Foreign Affairs Minister Chrystia Freeland and International Development Minister Marie-Claude Bibeau will meet Friday with the family of Edith Blais, who went missing in Burkina Faso and hasn’t been heard from since Dec. 15.
The 34-year-old Blais and her Italian friend Luca Tacchetto were travelling by car in southwestern Burkina Faso and were supposed to cross the border into Togo to do volunteer work with an aid group. A statement Wednesday by Burkina Faso Security Minister Clement Sawadogo referred to their disappearance as a kidnapping.
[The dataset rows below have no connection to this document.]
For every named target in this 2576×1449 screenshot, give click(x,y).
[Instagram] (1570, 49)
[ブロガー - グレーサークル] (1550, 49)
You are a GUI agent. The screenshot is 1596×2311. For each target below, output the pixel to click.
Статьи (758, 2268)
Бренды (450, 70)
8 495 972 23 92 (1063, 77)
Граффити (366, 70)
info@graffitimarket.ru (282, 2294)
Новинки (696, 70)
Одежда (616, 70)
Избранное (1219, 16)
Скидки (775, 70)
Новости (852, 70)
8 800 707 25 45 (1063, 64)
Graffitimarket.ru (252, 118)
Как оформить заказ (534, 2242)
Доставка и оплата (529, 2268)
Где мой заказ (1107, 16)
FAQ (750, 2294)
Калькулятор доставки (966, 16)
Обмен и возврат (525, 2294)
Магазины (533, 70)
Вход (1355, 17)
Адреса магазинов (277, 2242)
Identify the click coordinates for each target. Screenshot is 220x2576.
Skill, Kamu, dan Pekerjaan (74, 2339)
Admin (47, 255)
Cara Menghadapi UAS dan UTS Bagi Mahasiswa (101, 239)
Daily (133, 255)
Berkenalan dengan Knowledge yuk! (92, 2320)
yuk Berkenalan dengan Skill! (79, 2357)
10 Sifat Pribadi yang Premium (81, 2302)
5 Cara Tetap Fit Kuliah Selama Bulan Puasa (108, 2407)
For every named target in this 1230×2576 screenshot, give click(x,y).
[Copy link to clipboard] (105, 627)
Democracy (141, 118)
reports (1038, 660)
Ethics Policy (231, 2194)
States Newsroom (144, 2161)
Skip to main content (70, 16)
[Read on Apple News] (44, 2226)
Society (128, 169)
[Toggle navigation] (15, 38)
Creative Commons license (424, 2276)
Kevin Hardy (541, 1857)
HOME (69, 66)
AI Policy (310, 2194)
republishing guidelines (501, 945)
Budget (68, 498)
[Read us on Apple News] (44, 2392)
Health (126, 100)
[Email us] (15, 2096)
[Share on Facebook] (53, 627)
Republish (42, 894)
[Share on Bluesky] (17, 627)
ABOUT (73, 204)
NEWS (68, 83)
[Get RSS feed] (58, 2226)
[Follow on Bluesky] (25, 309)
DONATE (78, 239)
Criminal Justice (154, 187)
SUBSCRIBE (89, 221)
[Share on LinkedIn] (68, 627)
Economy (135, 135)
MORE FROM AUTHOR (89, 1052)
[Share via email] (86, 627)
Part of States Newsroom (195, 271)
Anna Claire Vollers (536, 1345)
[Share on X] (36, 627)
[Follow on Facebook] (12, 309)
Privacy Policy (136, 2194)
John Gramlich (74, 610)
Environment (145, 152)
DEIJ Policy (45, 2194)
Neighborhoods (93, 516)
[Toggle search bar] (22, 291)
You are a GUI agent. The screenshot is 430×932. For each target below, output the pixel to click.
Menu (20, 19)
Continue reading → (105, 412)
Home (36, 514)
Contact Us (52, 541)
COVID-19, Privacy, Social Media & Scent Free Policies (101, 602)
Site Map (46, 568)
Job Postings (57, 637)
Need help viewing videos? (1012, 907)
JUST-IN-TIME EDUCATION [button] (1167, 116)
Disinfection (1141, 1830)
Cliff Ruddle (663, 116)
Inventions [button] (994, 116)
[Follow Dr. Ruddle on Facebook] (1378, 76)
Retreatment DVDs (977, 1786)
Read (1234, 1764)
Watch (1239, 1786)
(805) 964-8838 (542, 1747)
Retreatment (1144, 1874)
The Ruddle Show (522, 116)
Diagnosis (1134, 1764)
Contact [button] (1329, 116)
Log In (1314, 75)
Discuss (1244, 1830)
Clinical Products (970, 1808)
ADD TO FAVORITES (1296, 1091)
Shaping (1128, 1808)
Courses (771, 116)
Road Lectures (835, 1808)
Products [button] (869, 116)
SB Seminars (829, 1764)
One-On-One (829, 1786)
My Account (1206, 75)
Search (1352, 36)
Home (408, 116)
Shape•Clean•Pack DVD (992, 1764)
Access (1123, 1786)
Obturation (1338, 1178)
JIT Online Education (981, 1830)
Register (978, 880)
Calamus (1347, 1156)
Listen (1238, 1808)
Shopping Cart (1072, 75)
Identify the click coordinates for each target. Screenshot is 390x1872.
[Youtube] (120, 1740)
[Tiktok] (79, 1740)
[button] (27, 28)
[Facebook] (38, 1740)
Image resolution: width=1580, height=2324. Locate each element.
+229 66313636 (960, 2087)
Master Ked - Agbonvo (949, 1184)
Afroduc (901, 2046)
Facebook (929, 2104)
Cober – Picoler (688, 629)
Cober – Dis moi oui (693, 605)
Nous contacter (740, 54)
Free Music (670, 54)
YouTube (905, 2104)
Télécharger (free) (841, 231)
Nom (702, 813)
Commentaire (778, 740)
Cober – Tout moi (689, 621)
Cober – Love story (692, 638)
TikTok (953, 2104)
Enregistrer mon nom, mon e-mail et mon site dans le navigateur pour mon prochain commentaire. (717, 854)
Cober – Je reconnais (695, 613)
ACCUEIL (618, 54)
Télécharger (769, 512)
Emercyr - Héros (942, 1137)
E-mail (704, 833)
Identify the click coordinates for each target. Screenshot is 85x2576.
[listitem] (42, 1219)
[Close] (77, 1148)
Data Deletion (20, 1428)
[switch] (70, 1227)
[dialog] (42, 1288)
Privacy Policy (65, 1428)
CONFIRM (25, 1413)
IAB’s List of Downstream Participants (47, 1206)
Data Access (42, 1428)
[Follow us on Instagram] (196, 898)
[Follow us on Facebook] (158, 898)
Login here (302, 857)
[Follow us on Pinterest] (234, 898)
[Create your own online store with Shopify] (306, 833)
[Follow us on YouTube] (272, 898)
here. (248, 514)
Blais’ mother and sister live in Sherbrooke, where Prime Minister Justin Trudeau and his ministers have been holding a cabinet retreat.
“We understand that they are going through a very, very difficult situation,” Bibeau said. “We want to reassure them that the Canadian government is doing everything that can be done to find Edith and Luca as quickly as possible.”
The ministers will meet with the Blais family the day after news broke that anoher Canadian, Kirk Woodman, had been found dead in Burkina Faso. He had been shot multiple times after he was kidnapped by militants. Woodman, originally from Halifax, worked for a Vancouver-based mining company.
Blais and Tacchetto set off in his car on Nov. 20 from the northern Italian town of Vigonza, outside Padua. They made their way to France, Spain, Morocco, Mauritania and Mali before arriving in the city of Bobo-Dioulasso in Burkina Faso’s southwest.